Your goal >>
Please repeat the lines below exactly. Begin with the line containing "Task: Close Master View using the red X icon" and go on through the line containing "has height=630, width=1200.".

Dataset entries:
##############################

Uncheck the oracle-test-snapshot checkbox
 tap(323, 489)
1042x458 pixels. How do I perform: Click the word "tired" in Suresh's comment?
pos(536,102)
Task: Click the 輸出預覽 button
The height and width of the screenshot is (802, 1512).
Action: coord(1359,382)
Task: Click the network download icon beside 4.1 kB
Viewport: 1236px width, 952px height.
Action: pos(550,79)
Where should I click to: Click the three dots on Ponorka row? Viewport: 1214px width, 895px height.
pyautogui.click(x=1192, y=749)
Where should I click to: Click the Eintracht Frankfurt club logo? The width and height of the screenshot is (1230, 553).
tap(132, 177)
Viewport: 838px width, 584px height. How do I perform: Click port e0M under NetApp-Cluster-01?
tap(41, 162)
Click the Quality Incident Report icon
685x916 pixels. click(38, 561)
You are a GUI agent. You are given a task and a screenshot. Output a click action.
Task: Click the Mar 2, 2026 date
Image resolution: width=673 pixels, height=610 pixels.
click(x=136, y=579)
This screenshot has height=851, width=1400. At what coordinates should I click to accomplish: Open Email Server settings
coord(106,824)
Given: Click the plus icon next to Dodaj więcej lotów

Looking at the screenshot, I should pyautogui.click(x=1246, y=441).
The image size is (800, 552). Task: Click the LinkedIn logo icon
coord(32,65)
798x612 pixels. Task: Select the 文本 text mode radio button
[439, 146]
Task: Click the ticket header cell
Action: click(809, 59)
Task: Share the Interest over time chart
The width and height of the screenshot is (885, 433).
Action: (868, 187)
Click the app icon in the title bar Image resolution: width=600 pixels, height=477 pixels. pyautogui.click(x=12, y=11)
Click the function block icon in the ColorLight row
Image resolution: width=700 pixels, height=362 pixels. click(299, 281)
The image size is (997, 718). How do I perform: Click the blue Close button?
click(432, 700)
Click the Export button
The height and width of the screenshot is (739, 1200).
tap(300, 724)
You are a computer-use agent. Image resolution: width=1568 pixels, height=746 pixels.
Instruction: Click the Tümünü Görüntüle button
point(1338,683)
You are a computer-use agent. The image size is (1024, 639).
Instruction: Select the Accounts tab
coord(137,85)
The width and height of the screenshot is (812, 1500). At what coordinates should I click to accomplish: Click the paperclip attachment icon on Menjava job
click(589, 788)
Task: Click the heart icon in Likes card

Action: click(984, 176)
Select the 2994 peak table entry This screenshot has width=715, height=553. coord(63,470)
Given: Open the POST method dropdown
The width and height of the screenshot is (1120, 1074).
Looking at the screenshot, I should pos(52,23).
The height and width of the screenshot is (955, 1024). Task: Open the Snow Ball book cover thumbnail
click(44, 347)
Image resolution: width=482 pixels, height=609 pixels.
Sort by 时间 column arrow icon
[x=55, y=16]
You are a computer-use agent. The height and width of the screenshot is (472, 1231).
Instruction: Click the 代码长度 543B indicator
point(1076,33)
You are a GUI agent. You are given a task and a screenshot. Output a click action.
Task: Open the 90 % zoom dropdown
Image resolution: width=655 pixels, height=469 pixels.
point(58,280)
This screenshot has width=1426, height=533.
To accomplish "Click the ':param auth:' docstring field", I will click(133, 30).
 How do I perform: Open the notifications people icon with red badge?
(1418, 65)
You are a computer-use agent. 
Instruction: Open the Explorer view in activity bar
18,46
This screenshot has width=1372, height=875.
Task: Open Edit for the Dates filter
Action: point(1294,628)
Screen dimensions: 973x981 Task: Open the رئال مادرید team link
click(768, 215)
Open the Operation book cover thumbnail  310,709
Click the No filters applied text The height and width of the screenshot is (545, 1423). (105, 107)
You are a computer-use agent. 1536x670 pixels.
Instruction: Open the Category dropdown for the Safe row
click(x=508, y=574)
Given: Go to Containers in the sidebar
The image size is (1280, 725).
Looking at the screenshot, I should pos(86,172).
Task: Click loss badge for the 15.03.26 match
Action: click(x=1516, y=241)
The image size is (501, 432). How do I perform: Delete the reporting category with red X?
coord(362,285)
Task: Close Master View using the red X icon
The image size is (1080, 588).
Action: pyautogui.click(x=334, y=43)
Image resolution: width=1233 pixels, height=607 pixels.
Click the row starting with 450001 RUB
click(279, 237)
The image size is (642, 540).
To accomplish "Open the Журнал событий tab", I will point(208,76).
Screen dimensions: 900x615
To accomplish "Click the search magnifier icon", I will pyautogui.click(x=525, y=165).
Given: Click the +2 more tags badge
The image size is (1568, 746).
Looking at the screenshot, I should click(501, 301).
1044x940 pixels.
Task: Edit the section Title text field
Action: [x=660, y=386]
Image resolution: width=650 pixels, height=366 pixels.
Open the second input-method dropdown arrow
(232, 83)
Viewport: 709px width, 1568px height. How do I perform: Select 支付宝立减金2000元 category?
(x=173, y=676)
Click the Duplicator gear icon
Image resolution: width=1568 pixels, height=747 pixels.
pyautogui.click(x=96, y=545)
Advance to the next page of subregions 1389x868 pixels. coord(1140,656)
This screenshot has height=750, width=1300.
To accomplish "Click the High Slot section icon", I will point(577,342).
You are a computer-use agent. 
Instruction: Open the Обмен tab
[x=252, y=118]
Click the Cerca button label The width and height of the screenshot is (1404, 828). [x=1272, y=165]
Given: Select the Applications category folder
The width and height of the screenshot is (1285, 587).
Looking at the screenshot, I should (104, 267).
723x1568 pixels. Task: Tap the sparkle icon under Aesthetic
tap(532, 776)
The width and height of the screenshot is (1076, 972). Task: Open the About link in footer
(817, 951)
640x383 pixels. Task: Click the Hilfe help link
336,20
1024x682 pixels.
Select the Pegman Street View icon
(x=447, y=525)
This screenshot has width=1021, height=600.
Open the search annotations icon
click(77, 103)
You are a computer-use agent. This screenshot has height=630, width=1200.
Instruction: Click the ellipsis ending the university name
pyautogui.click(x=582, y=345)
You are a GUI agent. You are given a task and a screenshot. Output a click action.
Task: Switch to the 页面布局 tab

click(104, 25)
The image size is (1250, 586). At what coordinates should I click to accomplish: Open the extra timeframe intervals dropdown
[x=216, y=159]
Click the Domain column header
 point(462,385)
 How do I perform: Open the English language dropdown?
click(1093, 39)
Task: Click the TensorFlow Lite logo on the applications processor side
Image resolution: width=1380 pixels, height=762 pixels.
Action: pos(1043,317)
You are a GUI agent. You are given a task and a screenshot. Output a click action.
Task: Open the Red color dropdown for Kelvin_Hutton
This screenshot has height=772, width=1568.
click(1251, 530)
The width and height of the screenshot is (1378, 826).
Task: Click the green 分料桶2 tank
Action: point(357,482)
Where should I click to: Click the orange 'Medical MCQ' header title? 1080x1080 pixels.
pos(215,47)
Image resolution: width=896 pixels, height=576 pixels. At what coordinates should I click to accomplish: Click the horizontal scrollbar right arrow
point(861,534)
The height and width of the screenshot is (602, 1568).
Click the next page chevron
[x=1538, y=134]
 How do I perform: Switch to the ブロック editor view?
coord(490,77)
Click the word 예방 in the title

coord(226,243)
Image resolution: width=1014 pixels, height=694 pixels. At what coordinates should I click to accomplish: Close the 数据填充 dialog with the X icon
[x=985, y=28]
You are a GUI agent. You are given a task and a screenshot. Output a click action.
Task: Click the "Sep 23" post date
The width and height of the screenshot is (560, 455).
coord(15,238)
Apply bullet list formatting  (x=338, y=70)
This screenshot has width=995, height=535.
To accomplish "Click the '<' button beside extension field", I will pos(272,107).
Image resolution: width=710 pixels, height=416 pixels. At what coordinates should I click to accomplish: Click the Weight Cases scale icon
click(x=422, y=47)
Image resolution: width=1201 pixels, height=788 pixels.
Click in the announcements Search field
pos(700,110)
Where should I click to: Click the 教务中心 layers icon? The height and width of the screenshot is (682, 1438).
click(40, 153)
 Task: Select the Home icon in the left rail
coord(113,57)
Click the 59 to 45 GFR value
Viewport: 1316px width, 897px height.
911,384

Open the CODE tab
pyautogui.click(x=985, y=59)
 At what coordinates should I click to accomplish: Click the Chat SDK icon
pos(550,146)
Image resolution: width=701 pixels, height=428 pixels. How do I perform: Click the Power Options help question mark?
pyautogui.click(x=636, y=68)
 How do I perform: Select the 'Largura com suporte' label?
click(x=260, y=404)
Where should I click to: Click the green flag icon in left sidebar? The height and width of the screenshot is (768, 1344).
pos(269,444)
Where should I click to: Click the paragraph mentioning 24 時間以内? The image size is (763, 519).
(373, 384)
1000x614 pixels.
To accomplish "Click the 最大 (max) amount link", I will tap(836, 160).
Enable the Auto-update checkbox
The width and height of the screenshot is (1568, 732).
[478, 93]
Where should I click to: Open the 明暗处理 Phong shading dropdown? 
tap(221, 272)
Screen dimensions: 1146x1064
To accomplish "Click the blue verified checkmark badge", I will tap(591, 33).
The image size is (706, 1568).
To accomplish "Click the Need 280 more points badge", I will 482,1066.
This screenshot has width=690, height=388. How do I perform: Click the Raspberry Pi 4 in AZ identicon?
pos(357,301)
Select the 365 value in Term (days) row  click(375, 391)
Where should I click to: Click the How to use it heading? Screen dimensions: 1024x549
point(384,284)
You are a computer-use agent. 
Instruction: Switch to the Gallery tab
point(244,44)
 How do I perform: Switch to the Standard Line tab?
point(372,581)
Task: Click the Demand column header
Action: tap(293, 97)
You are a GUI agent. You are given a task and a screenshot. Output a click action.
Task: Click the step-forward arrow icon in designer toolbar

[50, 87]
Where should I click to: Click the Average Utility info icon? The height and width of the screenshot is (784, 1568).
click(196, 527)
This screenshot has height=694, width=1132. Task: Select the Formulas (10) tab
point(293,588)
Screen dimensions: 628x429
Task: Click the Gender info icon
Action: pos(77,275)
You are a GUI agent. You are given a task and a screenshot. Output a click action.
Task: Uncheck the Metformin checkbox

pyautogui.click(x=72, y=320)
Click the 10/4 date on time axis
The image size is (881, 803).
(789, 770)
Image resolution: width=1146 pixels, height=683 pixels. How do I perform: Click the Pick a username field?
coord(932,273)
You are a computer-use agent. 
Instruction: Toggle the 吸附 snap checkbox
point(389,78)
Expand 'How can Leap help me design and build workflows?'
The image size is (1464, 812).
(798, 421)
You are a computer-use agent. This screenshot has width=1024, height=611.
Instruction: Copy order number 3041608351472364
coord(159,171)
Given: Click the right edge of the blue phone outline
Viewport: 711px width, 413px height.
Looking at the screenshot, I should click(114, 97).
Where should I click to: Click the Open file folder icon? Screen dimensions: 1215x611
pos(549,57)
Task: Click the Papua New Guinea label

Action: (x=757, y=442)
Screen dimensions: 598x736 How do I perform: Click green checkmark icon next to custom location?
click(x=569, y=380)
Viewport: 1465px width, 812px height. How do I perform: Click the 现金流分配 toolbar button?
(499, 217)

##############################

Finished task >>
Task: Close Master View using the red X icon
The image size is (1080, 588).
Action: pyautogui.click(x=334, y=43)
Image resolution: width=1233 pixels, height=607 pixels.
Click the row starting with 450001 RUB
click(279, 237)
The image size is (642, 540).
To accomplish "Open the Журнал событий tab", I will point(208,76).
Screen dimensions: 900x615
To accomplish "Click the search magnifier icon", I will pyautogui.click(x=525, y=165).
Given: Click the +2 more tags badge
The image size is (1568, 746).
Looking at the screenshot, I should click(501, 301).
1044x940 pixels.
Task: Edit the section Title text field
Action: [x=660, y=386]
Image resolution: width=650 pixels, height=366 pixels.
Open the second input-method dropdown arrow
(232, 83)
Viewport: 709px width, 1568px height. How do I perform: Select 支付宝立减金2000元 category?
(x=173, y=676)
Click the Duplicator gear icon
Image resolution: width=1568 pixels, height=747 pixels.
pyautogui.click(x=96, y=545)
Advance to the next page of subregions 1389x868 pixels. coord(1140,656)
This screenshot has height=750, width=1300.
To accomplish "Click the High Slot section icon", I will point(577,342).
You are a computer-use agent. 
Instruction: Open the Обмен tab
[x=252, y=118]
Click the Cerca button label The width and height of the screenshot is (1404, 828). [x=1272, y=165]
Given: Select the Applications category folder
The width and height of the screenshot is (1285, 587).
Looking at the screenshot, I should (104, 267).
723x1568 pixels. Task: Tap the sparkle icon under Aesthetic
tap(532, 776)
The width and height of the screenshot is (1076, 972). Task: Open the About link in footer
(817, 951)
640x383 pixels. Task: Click the Hilfe help link
336,20
1024x682 pixels.
Select the Pegman Street View icon
(x=447, y=525)
This screenshot has width=1021, height=600.
Open the search annotations icon
click(77, 103)
You are a computer-use agent. This screenshot has height=630, width=1200.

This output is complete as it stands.